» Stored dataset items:
____________________

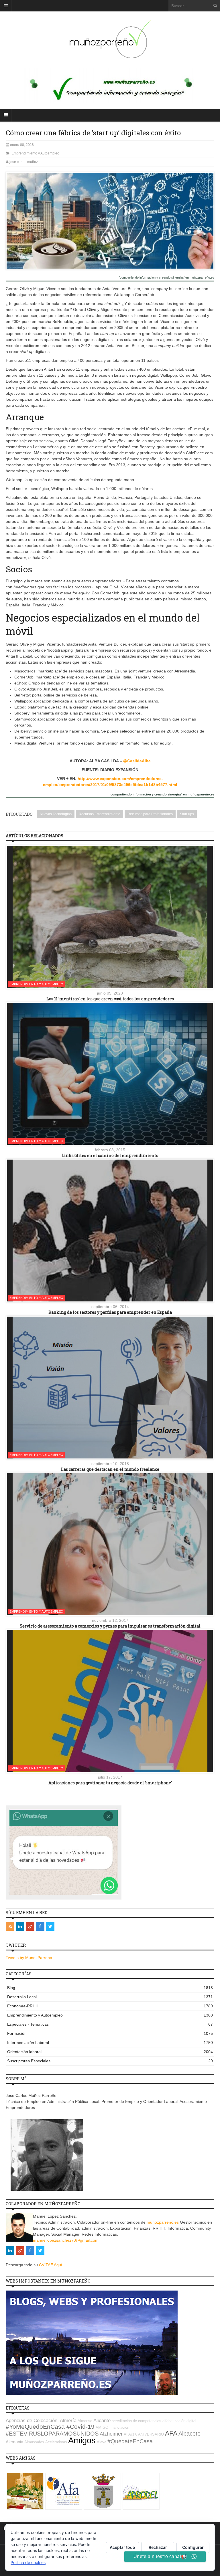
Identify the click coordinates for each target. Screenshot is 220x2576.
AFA (171, 2433)
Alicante (102, 2420)
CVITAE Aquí (50, 2265)
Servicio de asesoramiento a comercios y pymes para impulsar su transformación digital (110, 1626)
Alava (101, 2442)
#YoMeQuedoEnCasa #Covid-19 (50, 2426)
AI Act (129, 2434)
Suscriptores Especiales (110, 2061)
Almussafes (34, 2442)
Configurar (193, 2547)
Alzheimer (111, 2434)
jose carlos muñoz (23, 162)
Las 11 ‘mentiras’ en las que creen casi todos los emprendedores (110, 998)
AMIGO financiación (112, 2427)
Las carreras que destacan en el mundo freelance (110, 1469)
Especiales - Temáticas (110, 2024)
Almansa (85, 2421)
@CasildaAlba (137, 761)
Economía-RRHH (110, 2006)
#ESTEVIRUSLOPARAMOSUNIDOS (52, 2433)
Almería (68, 2420)
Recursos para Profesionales (150, 814)
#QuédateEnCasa (130, 2441)
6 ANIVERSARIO (149, 2434)
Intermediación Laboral (110, 2042)
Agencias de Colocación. (32, 2420)
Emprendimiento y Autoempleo (35, 153)
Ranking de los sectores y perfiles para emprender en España (110, 1312)
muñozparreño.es (163, 2222)
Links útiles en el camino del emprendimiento (110, 1155)
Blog (110, 1987)
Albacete (189, 2433)
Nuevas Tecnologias (56, 814)
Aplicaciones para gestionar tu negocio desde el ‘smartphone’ (110, 1782)
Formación (110, 2033)
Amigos (82, 2440)
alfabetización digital (179, 2421)
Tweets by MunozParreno (29, 1957)
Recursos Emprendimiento (99, 814)
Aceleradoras (56, 2442)
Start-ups (187, 814)
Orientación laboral (110, 2051)
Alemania (14, 2441)
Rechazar (158, 2547)
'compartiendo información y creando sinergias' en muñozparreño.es (166, 277)
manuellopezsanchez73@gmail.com (66, 2240)
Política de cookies (28, 2562)
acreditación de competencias (136, 2421)
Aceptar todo (122, 2547)
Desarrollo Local (110, 1996)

____________________

Your answer should be the lines above, from the line containing "Recursos para Profesionales (150, 814)" up to and including the line containing "Nuevas Tecnologias (56, 814)", reproduced exactly and with nothing else.

Recursos para Profesionales (150, 814)
#QuédateEnCasa (130, 2441)
6 ANIVERSARIO (149, 2434)
Intermediación Laboral (110, 2042)
Agencias de Colocación. (32, 2420)
Emprendimiento y Autoempleo (35, 153)
Ranking de los sectores y perfiles para emprender en España (110, 1312)
muñozparreño.es (163, 2222)
Links útiles en el camino del emprendimiento (110, 1155)
Blog (110, 1987)
Albacete (189, 2433)
Nuevas Tecnologias (56, 814)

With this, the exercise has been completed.